Global aquaculture production of Takifugu rubripes in thousand tonnes from 1980 to 2022, as reported by the FAO

Takifugu rubripes, commonly known as the Japanese puffer, Japanese pufferfish, tiger puffer, or torafugu (虎河豚), is a pufferfish in the genus Takifugu. It is distinguished by a very small genome that has been fully sequenced because of its use as a model species and is in widespread use as a reference in genomics.

==Taxonomy and etymology==
The species is often referred to in the genomics literature as Fugu rubripes. The genus Fugu is a synonym of the currently preferred Takifugu. Takifugu is Japanese for puffer and rubripes comes from the Latin ruber and pēs meaning ruddy foot.

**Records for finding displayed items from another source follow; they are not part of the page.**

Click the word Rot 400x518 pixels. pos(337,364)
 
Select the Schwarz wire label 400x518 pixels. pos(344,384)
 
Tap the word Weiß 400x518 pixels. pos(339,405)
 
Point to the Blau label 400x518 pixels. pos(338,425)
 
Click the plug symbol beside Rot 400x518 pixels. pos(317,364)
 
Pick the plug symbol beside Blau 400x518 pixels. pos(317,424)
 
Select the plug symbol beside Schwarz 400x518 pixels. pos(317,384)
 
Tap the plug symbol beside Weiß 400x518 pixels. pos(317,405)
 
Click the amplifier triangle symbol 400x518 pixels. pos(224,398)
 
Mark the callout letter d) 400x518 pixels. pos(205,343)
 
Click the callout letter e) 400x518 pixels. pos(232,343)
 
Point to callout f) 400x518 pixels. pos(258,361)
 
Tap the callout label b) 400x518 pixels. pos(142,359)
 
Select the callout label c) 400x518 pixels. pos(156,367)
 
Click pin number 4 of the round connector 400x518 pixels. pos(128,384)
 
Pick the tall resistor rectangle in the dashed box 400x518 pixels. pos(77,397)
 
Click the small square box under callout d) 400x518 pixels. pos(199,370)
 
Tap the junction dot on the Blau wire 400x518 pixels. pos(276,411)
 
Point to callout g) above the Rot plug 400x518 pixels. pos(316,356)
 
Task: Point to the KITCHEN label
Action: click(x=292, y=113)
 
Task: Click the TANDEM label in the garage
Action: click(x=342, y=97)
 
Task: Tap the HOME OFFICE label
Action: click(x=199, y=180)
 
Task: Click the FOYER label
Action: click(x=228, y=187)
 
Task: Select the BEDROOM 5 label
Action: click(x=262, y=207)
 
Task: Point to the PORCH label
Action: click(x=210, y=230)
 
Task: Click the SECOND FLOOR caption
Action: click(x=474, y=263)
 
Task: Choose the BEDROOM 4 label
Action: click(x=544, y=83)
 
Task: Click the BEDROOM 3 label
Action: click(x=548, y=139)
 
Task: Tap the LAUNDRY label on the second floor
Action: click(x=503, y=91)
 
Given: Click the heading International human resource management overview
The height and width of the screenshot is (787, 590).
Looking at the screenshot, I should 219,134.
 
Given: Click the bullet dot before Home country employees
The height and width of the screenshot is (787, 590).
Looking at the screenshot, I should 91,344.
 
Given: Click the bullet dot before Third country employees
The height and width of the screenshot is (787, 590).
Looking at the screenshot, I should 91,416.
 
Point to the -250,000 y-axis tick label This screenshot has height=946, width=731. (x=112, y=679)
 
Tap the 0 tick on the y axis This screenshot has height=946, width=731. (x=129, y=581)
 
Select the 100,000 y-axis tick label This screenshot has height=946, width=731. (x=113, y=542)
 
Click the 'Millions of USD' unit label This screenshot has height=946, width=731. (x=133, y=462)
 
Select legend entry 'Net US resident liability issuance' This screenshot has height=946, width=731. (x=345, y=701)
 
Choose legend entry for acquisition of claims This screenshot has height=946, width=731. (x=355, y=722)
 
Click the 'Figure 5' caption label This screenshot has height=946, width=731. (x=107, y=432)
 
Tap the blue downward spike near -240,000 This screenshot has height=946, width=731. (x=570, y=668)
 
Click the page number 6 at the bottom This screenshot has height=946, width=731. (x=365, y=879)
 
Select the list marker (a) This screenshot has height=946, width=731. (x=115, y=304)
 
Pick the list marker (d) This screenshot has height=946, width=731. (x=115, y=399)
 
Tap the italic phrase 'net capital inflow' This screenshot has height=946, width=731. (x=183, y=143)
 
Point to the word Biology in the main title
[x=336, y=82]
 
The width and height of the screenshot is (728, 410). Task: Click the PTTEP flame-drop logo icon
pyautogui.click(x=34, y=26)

==Distribution and habitat==
The species is known from the Sea of Japan, East China Sea and Yellow Sea north to southern Sakhalin, at depths of 10-135 m. It is a demersal species. Spawning occurs in estuaries; young fish can tolerate a wide range of salinities and will remain in river mouths and lagoons, maturing for one year before migrating permanently to the open ocean.

==Genome==
A feature of this species is that it has a very small genome, which is used as a 'reference' for identifying genes and other elements in human and other vertebrate genomes. The genome was published in 2002 by the International Fugu Genome Consortium via whole genome shotgun sequencing. After being initiated in 1989, it was the first vertebrate genome after the human genome to be made publicly available. It remains among the smallest known vertebrate genomes; its number of base pairs is ~6% and the number of previously known protein-coding genes ~13% that of the human genome, although the number of chromosomes (22) is comparable to that of humans (23). This makes it particularly useful for comparative studies. Current estimates show a total of 392,376,244 base pairs, 1,138 known and 18,093 novel protein-coding genes, and 593 RNA genes.

One type of torafugu, 22-seiki fugu (meaning "22nd-century fugu"), has been genetically modified by removing four leptin receptor genes that control appetite. The result has increased appetite and weight gain, growing on average 1.9 times faster than normal torafugu. It is sold commercially as food.

==Toxicity==
As some other pufferfish, some organs of the Japanese puffer contain tetrodotoxin and are highly toxic. The toxin is highly concentrated in liver and ovaries, slightly present in the intestines and flesh, and absent from skin and testes.

==Conservation==
The Japanese puffer is classified as a Near Threatened by the IUCN. It is one of the most valuable commercial fishes in Japan, and although current catches (101 tonnes / year in 2004, down from a peak of 2,000 tonnes in 1987) are small compared to those of many other commercial species such as sardines and anchovy, they appear to be unsustainable and prevent the recovery of the species from earlier over-exploitation. Gear restrictions (most catches occur by longline fishing) and adjustments of fishery seasons to protect juveniles have been recommended to aid recovery. The species is extensively raised in aquaculture.